# garbage find,,,



## how (Jul 7, 2015)

My sister pulled this outta the trash
I will fix it for my grandson
is there a bolt missing in the middle of the crank arm?
and where would I find a bolt like that

Being an old fart
I dont know a thing about BMX


oh yea anyone know what year?


----------



## 41rollfast (Jul 7, 2015)

Haro are nice bikes, that's Dave Mirras signiture bike made in the 2000's
Yes there's a bolt missing, good news is that any bike shop will have it. It's just an Allen bolt, just like the one on the other side of the cranks if its there.


----------



## how (Jul 7, 2015)

41rollfast said:


> Haro are nice bikes, that's Dave Mirras signiture bike made in the 2000's
> Yes there's a bolt missing, good news is that any bike shop will have it.
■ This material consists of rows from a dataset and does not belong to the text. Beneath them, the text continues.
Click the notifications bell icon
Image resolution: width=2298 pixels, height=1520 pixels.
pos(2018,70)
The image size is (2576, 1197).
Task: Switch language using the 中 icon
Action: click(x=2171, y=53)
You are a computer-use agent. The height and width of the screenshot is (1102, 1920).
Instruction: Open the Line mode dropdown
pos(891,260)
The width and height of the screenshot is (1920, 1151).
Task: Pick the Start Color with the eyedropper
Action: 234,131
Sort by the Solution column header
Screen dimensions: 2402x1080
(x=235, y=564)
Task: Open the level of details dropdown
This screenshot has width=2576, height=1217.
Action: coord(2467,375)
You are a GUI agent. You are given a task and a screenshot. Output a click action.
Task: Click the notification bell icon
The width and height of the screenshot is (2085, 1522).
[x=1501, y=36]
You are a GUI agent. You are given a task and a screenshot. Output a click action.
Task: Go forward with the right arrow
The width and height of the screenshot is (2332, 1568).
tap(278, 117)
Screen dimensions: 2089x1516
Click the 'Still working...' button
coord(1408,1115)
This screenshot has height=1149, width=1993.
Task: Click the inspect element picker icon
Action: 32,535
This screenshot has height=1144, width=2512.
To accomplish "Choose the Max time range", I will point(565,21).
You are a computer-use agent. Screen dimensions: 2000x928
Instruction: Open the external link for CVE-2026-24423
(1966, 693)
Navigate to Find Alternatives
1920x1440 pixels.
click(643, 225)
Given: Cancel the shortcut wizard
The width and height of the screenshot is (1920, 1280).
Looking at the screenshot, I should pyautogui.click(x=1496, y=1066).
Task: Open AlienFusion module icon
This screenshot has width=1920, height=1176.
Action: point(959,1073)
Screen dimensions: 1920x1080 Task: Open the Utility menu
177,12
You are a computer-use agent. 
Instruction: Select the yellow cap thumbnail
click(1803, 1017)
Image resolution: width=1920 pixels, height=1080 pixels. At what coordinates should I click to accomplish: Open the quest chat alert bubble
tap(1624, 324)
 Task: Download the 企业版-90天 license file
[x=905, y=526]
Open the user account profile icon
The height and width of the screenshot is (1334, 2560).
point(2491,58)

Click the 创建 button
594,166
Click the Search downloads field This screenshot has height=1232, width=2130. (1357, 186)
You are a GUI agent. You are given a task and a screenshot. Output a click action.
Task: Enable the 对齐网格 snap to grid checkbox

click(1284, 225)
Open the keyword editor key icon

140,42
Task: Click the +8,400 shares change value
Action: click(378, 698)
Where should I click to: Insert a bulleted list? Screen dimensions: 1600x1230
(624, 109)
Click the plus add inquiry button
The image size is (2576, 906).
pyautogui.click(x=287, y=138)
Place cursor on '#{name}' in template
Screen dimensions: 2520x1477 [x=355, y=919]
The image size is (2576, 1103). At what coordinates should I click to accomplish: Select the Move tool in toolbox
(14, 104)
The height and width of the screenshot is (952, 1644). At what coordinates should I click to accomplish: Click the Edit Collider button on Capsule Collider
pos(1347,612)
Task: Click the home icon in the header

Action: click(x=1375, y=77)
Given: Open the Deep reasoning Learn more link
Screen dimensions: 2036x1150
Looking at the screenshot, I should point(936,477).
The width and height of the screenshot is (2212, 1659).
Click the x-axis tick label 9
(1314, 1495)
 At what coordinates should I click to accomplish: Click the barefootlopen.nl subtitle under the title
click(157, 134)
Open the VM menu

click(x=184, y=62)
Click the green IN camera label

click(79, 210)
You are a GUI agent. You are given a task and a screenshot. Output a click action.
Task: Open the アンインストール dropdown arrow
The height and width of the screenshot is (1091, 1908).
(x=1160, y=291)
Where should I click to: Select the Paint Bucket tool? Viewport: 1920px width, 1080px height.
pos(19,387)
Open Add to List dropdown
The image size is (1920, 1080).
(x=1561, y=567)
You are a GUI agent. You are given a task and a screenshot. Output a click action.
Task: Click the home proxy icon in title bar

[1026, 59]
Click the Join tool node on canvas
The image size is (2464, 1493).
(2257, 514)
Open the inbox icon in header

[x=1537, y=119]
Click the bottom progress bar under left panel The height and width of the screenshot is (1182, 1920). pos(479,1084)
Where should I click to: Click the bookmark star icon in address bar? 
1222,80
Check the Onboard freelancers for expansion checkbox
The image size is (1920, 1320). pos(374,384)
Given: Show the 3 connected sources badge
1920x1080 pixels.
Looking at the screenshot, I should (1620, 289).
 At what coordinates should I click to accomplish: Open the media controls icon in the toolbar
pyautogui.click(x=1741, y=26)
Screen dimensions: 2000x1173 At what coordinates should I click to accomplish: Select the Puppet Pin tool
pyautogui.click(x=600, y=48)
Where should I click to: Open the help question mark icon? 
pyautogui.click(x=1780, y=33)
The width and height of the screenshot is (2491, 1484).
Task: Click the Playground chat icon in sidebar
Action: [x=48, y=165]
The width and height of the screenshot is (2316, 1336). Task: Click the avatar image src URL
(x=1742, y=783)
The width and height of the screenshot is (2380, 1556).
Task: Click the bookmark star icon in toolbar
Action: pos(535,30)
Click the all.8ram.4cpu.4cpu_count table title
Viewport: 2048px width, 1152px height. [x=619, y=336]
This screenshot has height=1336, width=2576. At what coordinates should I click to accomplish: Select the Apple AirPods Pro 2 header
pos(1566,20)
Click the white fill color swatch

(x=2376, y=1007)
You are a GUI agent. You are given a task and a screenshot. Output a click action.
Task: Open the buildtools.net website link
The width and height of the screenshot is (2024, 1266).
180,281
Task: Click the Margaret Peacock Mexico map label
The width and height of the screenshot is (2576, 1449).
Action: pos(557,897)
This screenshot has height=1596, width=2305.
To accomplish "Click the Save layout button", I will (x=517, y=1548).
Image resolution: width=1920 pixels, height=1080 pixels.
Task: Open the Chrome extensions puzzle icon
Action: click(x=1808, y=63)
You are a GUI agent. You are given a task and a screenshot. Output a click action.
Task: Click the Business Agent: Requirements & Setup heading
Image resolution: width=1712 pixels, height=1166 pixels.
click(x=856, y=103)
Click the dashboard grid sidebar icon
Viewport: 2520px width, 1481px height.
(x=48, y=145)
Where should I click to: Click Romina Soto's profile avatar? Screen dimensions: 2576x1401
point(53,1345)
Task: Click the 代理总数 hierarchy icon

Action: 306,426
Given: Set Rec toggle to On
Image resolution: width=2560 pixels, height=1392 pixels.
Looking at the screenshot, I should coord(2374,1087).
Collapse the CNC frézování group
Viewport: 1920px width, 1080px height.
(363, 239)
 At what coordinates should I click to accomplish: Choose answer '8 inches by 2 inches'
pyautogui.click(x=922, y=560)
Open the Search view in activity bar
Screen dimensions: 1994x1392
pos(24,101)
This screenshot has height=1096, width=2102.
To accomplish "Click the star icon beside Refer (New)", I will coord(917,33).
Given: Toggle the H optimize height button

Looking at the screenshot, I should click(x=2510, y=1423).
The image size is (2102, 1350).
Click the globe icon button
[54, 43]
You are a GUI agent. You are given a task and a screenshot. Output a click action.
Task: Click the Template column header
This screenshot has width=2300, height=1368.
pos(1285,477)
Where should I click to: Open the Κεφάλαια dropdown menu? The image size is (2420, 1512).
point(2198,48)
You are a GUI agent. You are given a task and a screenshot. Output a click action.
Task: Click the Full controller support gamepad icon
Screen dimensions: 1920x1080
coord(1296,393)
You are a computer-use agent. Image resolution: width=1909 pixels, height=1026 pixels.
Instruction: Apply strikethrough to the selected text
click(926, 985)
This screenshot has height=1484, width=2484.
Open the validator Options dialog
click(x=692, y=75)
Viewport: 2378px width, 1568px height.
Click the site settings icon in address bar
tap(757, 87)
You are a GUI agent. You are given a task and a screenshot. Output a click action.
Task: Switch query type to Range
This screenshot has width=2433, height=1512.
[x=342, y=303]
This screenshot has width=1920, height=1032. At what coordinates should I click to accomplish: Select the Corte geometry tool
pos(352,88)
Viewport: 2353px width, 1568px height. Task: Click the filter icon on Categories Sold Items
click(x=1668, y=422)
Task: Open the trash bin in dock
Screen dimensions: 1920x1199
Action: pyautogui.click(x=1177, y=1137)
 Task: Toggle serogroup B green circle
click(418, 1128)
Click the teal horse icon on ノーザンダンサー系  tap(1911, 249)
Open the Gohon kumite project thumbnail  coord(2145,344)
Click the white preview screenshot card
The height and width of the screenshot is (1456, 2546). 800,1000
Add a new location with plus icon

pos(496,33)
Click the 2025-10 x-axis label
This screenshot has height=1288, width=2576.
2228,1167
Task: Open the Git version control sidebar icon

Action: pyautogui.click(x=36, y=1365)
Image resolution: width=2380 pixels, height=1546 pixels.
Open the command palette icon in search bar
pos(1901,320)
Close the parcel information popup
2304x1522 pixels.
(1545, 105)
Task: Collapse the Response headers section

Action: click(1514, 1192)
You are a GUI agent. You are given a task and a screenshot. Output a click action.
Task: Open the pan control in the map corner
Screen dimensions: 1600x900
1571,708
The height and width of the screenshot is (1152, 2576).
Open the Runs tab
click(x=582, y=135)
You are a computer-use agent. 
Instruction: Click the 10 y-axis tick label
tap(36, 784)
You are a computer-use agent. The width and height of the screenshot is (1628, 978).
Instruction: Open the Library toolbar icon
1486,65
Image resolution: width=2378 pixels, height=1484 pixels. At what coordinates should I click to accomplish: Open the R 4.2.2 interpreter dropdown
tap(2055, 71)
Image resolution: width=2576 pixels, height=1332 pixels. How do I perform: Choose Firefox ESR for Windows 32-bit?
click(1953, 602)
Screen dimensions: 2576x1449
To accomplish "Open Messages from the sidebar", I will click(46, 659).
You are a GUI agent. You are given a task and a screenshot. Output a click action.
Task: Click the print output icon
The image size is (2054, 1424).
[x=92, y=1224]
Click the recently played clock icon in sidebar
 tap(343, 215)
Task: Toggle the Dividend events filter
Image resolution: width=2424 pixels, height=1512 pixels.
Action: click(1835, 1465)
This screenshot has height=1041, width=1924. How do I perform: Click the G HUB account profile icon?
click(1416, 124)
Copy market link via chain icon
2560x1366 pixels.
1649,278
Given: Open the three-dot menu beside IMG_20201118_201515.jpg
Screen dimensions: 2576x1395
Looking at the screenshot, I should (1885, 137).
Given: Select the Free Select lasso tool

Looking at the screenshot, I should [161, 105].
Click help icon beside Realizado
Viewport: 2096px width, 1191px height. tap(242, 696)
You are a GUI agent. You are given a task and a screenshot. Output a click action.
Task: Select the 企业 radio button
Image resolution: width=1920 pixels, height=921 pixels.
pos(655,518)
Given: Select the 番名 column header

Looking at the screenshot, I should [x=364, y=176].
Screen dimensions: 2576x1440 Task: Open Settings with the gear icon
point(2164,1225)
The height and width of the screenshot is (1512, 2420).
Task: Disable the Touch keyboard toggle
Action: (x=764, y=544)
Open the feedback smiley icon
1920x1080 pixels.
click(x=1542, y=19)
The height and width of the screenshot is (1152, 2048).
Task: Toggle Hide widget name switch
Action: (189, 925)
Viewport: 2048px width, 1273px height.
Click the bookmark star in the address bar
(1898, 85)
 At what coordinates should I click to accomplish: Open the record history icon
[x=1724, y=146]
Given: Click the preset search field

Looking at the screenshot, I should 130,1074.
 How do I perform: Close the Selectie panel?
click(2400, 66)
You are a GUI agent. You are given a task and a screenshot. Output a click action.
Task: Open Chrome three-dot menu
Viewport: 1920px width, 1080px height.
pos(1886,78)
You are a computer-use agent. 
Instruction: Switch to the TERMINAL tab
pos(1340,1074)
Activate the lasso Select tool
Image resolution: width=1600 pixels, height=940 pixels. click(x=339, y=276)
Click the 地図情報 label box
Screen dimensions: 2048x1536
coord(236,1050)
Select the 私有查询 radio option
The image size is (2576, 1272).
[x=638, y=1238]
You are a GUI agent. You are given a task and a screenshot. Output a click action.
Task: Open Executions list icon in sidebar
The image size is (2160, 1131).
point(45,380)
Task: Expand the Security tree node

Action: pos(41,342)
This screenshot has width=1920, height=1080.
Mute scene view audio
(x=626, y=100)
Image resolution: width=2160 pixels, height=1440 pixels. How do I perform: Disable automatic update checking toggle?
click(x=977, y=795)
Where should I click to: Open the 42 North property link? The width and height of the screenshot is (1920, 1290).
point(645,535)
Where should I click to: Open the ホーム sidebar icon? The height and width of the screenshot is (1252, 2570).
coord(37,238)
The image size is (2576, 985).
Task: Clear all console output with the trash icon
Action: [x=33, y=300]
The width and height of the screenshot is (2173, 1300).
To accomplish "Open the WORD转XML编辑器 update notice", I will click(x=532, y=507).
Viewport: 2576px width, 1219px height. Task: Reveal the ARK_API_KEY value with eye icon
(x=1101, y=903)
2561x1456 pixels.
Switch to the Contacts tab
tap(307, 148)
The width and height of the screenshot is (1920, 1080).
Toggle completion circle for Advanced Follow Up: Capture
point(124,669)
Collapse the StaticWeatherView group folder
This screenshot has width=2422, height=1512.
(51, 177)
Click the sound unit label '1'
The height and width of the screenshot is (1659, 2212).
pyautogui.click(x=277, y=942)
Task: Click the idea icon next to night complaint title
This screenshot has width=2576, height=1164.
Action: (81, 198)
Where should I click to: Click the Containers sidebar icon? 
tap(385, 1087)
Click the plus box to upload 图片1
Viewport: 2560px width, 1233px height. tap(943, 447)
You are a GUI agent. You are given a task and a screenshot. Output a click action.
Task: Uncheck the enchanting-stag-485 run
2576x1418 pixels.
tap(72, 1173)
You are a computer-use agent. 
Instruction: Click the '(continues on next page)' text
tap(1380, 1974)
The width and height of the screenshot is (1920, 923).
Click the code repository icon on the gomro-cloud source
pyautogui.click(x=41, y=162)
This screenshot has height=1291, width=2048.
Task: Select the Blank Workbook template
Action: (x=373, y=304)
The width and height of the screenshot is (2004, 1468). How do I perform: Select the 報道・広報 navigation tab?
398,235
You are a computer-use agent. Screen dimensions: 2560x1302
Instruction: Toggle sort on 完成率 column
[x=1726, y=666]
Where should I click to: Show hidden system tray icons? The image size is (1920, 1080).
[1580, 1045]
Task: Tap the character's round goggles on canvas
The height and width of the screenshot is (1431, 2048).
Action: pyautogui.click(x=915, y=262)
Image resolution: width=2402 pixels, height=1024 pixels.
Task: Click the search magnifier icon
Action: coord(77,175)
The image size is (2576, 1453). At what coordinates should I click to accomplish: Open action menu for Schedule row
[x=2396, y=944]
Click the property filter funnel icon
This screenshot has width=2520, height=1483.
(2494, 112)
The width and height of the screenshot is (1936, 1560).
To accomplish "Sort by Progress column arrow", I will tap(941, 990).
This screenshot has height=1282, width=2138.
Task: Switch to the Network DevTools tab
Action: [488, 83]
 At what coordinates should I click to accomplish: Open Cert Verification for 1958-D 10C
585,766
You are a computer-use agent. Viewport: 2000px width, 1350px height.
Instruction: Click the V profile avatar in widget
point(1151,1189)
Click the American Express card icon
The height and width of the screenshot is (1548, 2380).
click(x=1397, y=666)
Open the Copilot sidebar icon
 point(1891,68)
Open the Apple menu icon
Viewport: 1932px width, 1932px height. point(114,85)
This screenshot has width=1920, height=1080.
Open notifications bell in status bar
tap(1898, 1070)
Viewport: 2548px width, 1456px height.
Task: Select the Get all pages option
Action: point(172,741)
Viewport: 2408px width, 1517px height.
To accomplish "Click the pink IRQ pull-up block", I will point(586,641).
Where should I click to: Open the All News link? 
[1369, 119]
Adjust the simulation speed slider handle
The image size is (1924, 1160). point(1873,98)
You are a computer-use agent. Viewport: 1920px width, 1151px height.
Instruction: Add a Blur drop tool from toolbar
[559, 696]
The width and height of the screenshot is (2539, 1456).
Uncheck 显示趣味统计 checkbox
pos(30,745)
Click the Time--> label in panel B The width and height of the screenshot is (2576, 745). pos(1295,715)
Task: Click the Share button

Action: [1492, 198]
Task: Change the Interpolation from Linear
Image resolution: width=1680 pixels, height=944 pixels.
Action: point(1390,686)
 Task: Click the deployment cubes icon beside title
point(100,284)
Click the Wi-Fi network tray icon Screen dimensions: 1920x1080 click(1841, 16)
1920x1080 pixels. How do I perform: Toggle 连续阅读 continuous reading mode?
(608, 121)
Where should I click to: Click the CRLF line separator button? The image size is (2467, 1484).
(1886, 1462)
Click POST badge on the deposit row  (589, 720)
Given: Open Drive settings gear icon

It's just an Allen bolt, just like the one on the other side of the cranks if its there.




thanks for the response


----------



## partsguy (Jul 8, 2015)

Very strange that the chain ring is on the left side of the bike.


----------



## how (Jul 9, 2015)

partsguy said:


> Very strange that the chain ring is on the left side of the bike.




Funny I was scratching my head about that yesterday, I am a vintage Schwinn guy and thought well
maybe it is different on BMX bikes

So I just looked at pictures of these bikes and it appears the crank is on the left on some of them.


----------



## Balloonoob (Feb 2, 2019)

Weird. Nice for free though


----------